One of the days in quarantine…

The markets continue to rage back and forth like never before, and obvious trades like shorting low-grade debt are stamped out in a moment by the latest, unprecedented Fed actions adding to the difficulty of this market. I discussed placing some limit put orders in an effort to go long silver at the beginning of the month and that those orders went unfilled. To clarify, I was looking at entering either SIL or SLVP, both silver ETFs. What I have ended with is a spread of options on CDE, Coeur Mining, Inc.

Coeur is a holding in both ETFs. It is a Junior gold and silver miner with holding primarily in the US but also in Mexico and Canada. I have gone long the security by selling the $8 put with a 9/2020 expiry. The option premium was $4.83. I used $0.45 of the proceeds to buy $2 puts with the same expiry, just to hedge away the last loss. So if I have to buy the shares at $8, they will only have cost me $3.62 each [$8 – $4.83 + $0.45 = $3.62]. The spot price was $3.13. I received a large payment of $4.38 net cash per share, have only $1.62 of value at risk per share, and have exposure to this security issue’s upside if elements of the current macro trend play out as expected.
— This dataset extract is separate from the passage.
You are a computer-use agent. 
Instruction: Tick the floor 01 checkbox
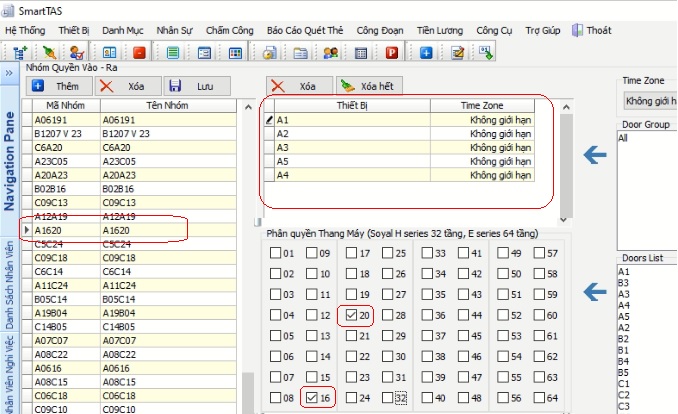point(276,253)
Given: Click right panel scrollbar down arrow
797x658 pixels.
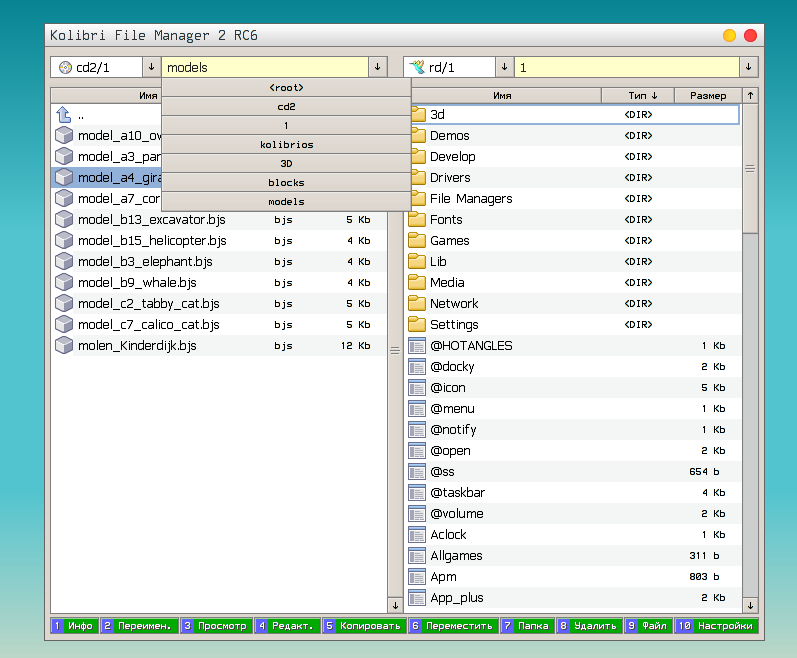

The big-ticket macro features that I expect will impact this trade are not limited to my thesis about the gap up in silver prices. CDE will also benefit from the expected rise in gold value. And maybe most exciting and least considered is the potential impact that low fuel costs are going to have on the extraction price for metals. I expect these gold and silver miners to be printing money like the New York Fed before the end of the third quarter. Timing is always difficult though and it is possible that price discovery won’t have manifested in the stock price before my options expire.

I am also very cautious about what is happening with the dollar. I, like many, continue to expect a strong and probably rising dollar across this option period. A really strong dollar may be too much headwind for metals prices. Another risk is liquidity selling. If people just need money to live and must start selling their gold stash to stay afloat, increased selling pressure could serve to keep a lid on some of the crazy gains that would otherwise manifest.

I have re-visited this trade today during the trading session and it looks still available. There have been a few analyst actions on CDE since I initiated the trade. On April 14th Canaccord downgraded CDE from buy to hold with a $3.50 price target. B. Riley has maintained its buy recommendation and raised its price target from $11 to $13. Consensus estimate is about $6. The Q1 earnings call is scheduled for April 22nd. I will be excited to hear guidance and see first quarter performance.

Though I only took a pretty small position, I did not expand it today. I continue to approach the market and risk management with extreme care. This is a speculative trade, and investors should do their own research. I would welcome feedback on this trade an thank you for your attention.